[Dataset entries]
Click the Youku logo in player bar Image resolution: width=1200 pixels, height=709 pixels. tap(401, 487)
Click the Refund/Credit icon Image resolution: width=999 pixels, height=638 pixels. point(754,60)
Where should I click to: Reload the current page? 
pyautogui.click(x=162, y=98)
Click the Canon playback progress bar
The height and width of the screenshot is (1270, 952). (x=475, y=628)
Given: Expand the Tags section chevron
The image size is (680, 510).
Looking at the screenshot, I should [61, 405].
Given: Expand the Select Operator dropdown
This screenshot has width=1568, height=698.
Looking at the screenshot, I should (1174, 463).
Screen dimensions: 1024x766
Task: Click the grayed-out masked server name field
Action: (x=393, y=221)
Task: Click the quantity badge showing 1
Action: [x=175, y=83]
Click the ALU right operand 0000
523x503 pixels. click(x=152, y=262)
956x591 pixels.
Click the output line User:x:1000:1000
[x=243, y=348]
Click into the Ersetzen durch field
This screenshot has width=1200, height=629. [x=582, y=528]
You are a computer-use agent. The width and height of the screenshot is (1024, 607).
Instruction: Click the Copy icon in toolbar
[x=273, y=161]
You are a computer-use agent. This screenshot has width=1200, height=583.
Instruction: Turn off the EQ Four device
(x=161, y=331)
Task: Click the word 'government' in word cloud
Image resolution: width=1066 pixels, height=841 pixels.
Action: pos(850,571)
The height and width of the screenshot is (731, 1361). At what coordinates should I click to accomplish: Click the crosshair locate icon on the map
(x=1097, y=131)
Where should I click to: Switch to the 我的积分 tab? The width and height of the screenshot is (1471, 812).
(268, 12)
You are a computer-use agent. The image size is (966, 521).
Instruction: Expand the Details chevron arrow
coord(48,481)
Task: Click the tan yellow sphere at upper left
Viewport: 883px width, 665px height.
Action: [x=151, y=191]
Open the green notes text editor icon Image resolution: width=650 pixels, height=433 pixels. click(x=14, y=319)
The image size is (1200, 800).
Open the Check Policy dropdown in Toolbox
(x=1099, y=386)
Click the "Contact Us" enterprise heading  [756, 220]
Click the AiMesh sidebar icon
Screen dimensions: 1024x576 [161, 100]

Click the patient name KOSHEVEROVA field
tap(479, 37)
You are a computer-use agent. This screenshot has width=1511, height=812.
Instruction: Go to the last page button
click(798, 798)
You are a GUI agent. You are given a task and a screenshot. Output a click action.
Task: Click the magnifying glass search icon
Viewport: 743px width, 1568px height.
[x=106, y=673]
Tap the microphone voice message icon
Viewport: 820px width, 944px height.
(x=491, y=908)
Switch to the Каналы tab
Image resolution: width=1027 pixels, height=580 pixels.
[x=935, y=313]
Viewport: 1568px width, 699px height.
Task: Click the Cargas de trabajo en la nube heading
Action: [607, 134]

What to do:
With no words changed, transcribe the records above.

Output:
Click the Youku logo in player bar Image resolution: width=1200 pixels, height=709 pixels. tap(401, 487)
Click the Refund/Credit icon Image resolution: width=999 pixels, height=638 pixels. point(754,60)
Where should I click to: Reload the current page? 
pyautogui.click(x=162, y=98)
Click the Canon playback progress bar
The height and width of the screenshot is (1270, 952). (x=475, y=628)
Given: Expand the Tags section chevron
The image size is (680, 510).
Looking at the screenshot, I should [61, 405].
Given: Expand the Select Operator dropdown
This screenshot has width=1568, height=698.
Looking at the screenshot, I should (1174, 463).
Screen dimensions: 1024x766
Task: Click the grayed-out masked server name field
Action: (x=393, y=221)
Task: Click the quantity badge showing 1
Action: [x=175, y=83]
Click the ALU right operand 0000
523x503 pixels. click(x=152, y=262)
956x591 pixels.
Click the output line User:x:1000:1000
[x=243, y=348]
Click into the Ersetzen durch field
This screenshot has width=1200, height=629. [x=582, y=528]
You are a computer-use agent. The width and height of the screenshot is (1024, 607).
Instruction: Click the Copy icon in toolbar
[x=273, y=161]
You are a computer-use agent. This screenshot has width=1200, height=583.
Instruction: Turn off the EQ Four device
(x=161, y=331)
Task: Click the word 'government' in word cloud
Image resolution: width=1066 pixels, height=841 pixels.
Action: pos(850,571)
The height and width of the screenshot is (731, 1361). At what coordinates should I click to accomplish: Click the crosshair locate icon on the map
(x=1097, y=131)
Where should I click to: Switch to the 我的积分 tab? The width and height of the screenshot is (1471, 812).
(268, 12)
You are a computer-use agent. The image size is (966, 521).
Instruction: Expand the Details chevron arrow
coord(48,481)
Task: Click the tan yellow sphere at upper left
Viewport: 883px width, 665px height.
Action: [x=151, y=191]
Open the green notes text editor icon Image resolution: width=650 pixels, height=433 pixels. click(x=14, y=319)
The image size is (1200, 800).
Open the Check Policy dropdown in Toolbox
(x=1099, y=386)
Click the "Contact Us" enterprise heading  [756, 220]
Click the AiMesh sidebar icon
Screen dimensions: 1024x576 [161, 100]

Click the patient name KOSHEVEROVA field
tap(479, 37)
You are a computer-use agent. This screenshot has width=1511, height=812.
Instruction: Go to the last page button
click(798, 798)
You are a GUI agent. You are given a task and a screenshot. Output a click action.
Task: Click the magnifying glass search icon
Viewport: 743px width, 1568px height.
[x=106, y=673]
Tap the microphone voice message icon
Viewport: 820px width, 944px height.
(x=491, y=908)
Switch to the Каналы tab
Image resolution: width=1027 pixels, height=580 pixels.
[x=935, y=313]
Viewport: 1568px width, 699px height.
Task: Click the Cargas de trabajo en la nube heading
Action: [607, 134]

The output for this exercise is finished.